IoT information is a potentially valuable commodity for a number of reasons.  First, you need sensors to get it, and operators have long experience in deploying things that earn revenue only over time.  They can make the big “first-cost” investments and we know that because they do it all the time.  Second, operators can shield the sensors themselves from hacking, and validate the information that they generate.  They’re already regulated, so adding regulations to protect device and data security and safeguard public privacy isn’t difficult to add on.  Third, they have offices, real estate, located in proximity to where most sensors would end up being deployed and most information would end up being consumed.  If things like low latency mean anything in IoT, then operators have hosting points that would sustain it.

The reason for my qualified “potentially valuable” is that we’ve all read a lot of things that you can do with IoT, but most of them are either home-control/facility-control and security applications that we really don’t need new technology (or new players) to support.  Other applications like augmented reality and autonomous vehicles are problematic in terms of willingness to pay, difficult to frame a service for without forklifting a lot of consumer technology, or simply silly.

I’m a fan of augmented reality in the form of unobtrusive glasses that let information be displayed over top of the real-world view of the wearer.  Think of it as a personal heads-up display, lined to information fields that describe what things are, what might be offered there commercially, and even whether you really know that person who’s coming the other way on the sidewalk.  The problem is that the technology to support this in a convenient way, a safe way, is still embryonic.  We probably will have this in five years, but we almost surely won’t have anything more than a glimmer (augmented glimmer, of course) in the next couple years.

Autonomous vehicles are both sensible and silly depending on just what you think is controlling them.  If you visualize a future where a central edge-computing-and-IoT pool runs all the vehicles on the road, I hope you’re young enough to have a shot at seeing it.  I doubt it, though, because the smart model of autonomous vehicles is like augmented reality—it’s a set of information fields that a vehicle and its onboard controller are moving through and drawing information from.  The decisions made by the controller are a combination of information-field-driven and driven by onboard sensors that are responsible for what could be called “reaction”.  There’s a tactical and strategic dimension to driving, and the tactical part is surely going to stay within the vehicle.

The good news here is that we’ve (perhaps accidentally) stumbled on the smart-pipe model.  It’s those information fields.  Any realistic new-revenue scenario will end up here, in my view, and it’s completely feasible to promote network operators as the creators of those fields.  It would then make them an intermediary between raw IoT elements and applications that consume the information, which is the role they play now.  If operators want to go the distance to the user themselves, they’re free to do that, and if not, they can fall back on “disintermediation light”, a position where they do more than connection but less than OTT competition.

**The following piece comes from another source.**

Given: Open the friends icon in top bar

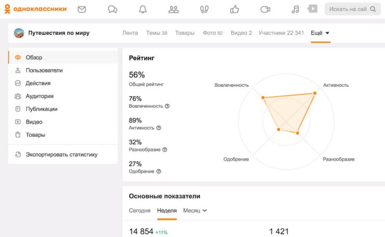Looking at the screenshot, I should [x=174, y=9].
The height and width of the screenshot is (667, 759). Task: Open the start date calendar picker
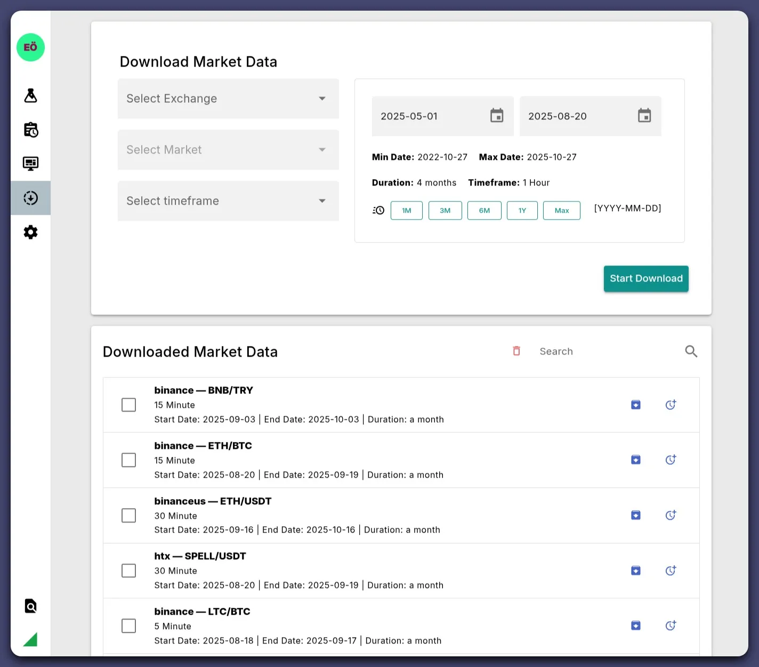click(496, 116)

This doesn’t seem to be what Dell, the company named in the Light Reading piece I’ve cited, is thinking.  They seem to be looking at transformation purely in terms of cost management and 5G optimization, and that’s not enough.  It’s clear that 5G Core might require more virtualization of functions than we see today, but it’s only a “might” and it’s not going to happen soon because of delays in justifying the move from 5G RAN-only (non-standalone or NSA) to 5G Core.  Not only that, operational automation has little value if you can’t automate all of operations, not just one-technology pieces.  And even if Dell succeeds in smartening operations, it doesn’t smarten the pipes.

I think Dell needs to take another look at this question, and maybe we need to take up that old debate in the industry at large.